> _The problem_: Copy out the lines of the listing below word for word, starting with the line that contains "Given: Expand the History section chevron" and going on through the line that contains "Action: pos(294,174)". Leave the pictures out of your answer.

> _Target pointing data_:

· · ·

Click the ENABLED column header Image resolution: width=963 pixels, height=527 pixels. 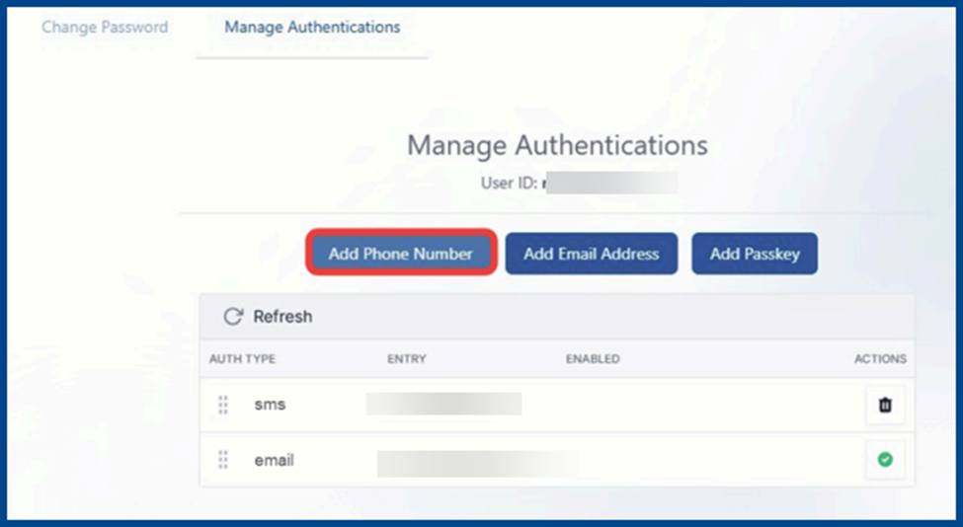[592, 359]
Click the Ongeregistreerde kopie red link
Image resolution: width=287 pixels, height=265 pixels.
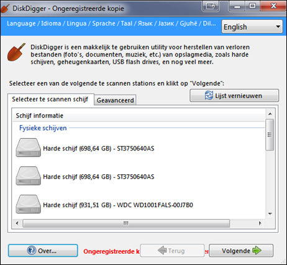(x=111, y=251)
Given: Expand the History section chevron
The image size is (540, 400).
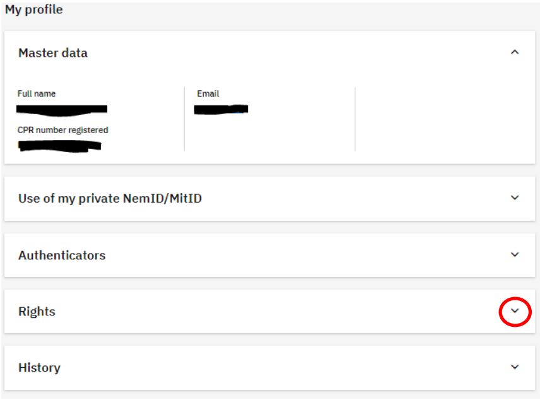Looking at the screenshot, I should point(515,367).
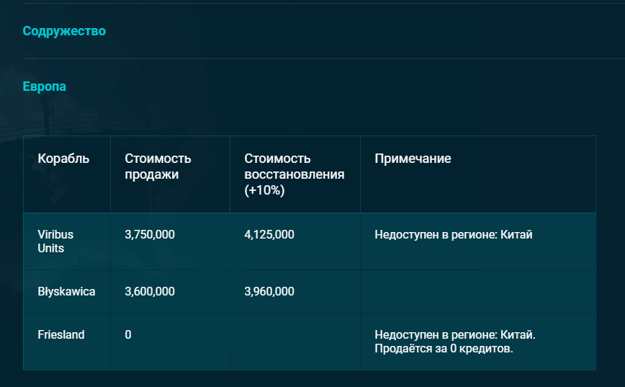
Task: Click the Стоимость восстановления (+10%) header
Action: pos(294,174)
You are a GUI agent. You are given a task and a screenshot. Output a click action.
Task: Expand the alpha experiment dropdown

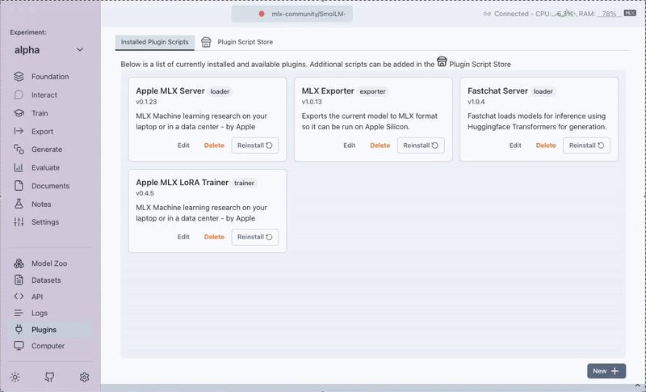tap(79, 50)
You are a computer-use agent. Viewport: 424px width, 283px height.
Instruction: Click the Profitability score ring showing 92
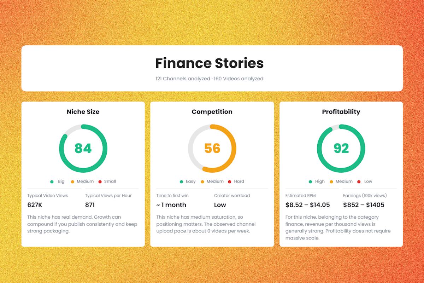[341, 148]
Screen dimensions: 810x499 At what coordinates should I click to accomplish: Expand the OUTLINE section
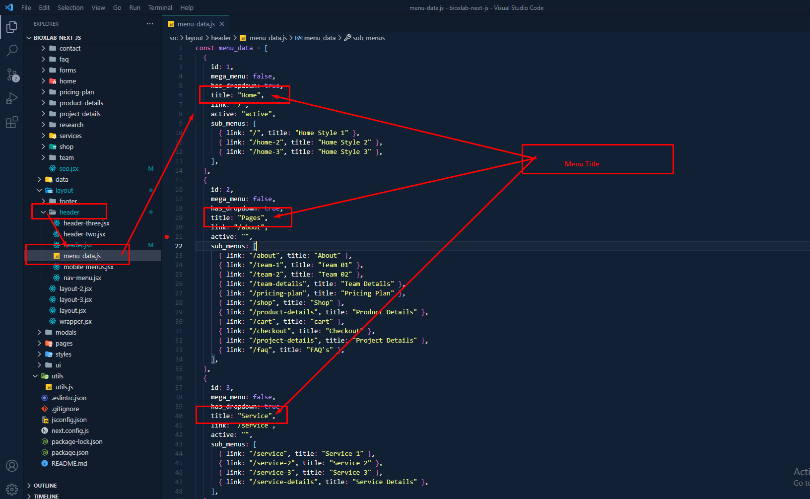click(29, 486)
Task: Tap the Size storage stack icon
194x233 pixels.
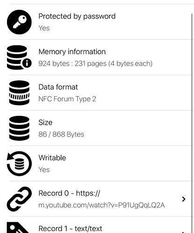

· · ·

> _Response to this exercise_:
Given: Expand the History section chevron
The image size is (540, 400).
Looking at the screenshot, I should point(515,367).
Task: Click the Стоимость восстановления (+10%) header
Action: pos(294,174)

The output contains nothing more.